◆ **Dataset extract**

= = = = = = =

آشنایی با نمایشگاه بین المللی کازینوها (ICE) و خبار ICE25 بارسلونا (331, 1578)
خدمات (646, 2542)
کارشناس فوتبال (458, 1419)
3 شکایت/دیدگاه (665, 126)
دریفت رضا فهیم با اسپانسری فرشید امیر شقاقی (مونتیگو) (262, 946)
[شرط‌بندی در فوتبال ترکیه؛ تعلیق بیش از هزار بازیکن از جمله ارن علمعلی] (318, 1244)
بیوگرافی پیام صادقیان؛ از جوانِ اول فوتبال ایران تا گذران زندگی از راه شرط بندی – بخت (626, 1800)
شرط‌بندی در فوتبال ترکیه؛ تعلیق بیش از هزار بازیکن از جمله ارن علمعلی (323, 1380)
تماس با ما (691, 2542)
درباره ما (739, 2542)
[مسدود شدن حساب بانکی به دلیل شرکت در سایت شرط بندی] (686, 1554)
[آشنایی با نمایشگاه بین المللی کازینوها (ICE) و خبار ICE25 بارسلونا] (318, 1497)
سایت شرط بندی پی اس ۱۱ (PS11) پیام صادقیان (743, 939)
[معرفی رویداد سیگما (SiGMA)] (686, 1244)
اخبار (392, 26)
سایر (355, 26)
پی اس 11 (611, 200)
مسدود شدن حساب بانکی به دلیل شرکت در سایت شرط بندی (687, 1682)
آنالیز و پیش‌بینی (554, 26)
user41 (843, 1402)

= = = = = = =

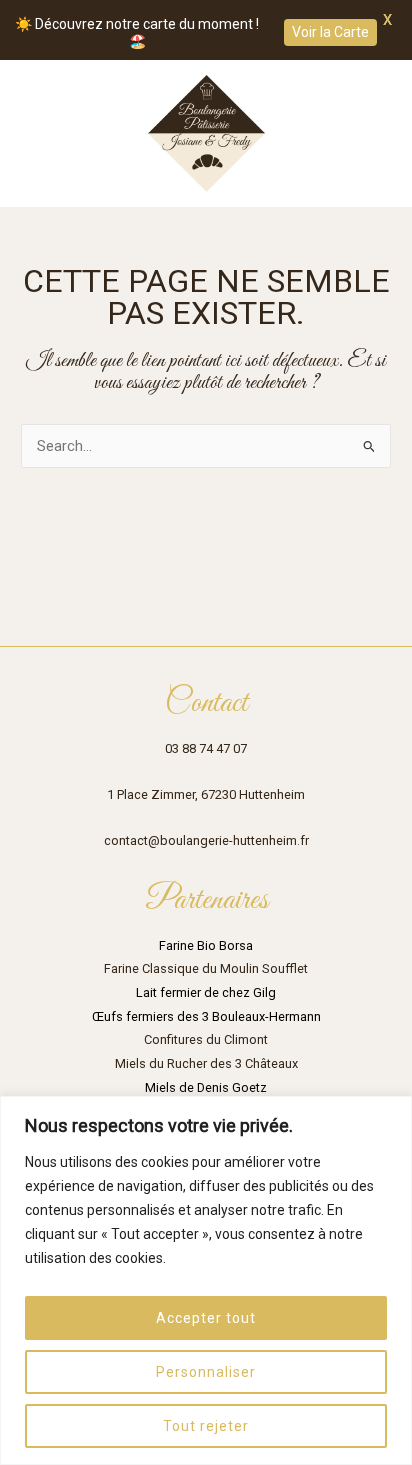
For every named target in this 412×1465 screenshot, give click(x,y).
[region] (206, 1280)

= = = = = = =

◆ **Problem to work on**
Given the records above, return exactly the lines starting at the line containing "اخبار (392, 26)" and ending at the line containing "user41 (843, 1402)", including both.

◆ **Exercise answer**
اخبار (392, 26)
سایر (355, 26)
پی اس 11 (611, 200)
مسدود شدن حساب بانکی به دلیل شرکت در سایت شرط بندی (687, 1682)
آنالیز و پیش‌بینی (554, 26)
user41 (843, 1402)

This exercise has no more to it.